I’m not going to pretend that I have an academic knowledge of the long tradition of absurdism in the history of cinema; but we all know that it has always been there, amusing, shocking and delighting us.
The Lobster by Greek director Yorgos Lanthimos is a superb new film in that genre.  It’s funny, fascinating, shocking, mentally stimulating, bamboozling and rewarding.  If you want something to talk about with a friend when you leave the cinema, go see this together.
Seemingly set today, but it could be in the future, single people are sent away to a hotel where they must emerge as a couple or they will be turned into an animal, as single people are not much use to the world.
Our hero, David (Colin Farrell), chooses to be turned into a lobster should he fail to find a partner. But you can’t get out of the “Hotel” by faking it. The “supervisors” are insistent you find the right partner. There must be a similarity between you.

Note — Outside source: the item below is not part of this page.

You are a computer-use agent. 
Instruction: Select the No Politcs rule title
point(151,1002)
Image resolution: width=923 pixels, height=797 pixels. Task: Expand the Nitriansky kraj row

The singles spend a lot of time with one hand tied behind their back to enforce the message that two is better than one. Chambermaids sexually titillate them but they are not allowed to make a move.  Masturbation is severely punished.  Sex can only be enjoyed in a committed relationship. Some get desperate and will do anything for a partner from emotional blackmail to self-abuse.
Every  few days the singles are sent into the forest to shoot each other with tranquiliser guns.  It’s a free for all.  The tranquilised losers are dragged back to the hotel to be turned into animals sooner rather than later.
Then there are the escapees who live in the forest as a clan. But  the discipline between them  seem no less harsh than the “hotel” they have run from.
The dialogue, acting, and situations are persuasively real and completely crazy at the same time.  The symbolism and analogies are endless. Lobster is a wonderful, fascinating, film.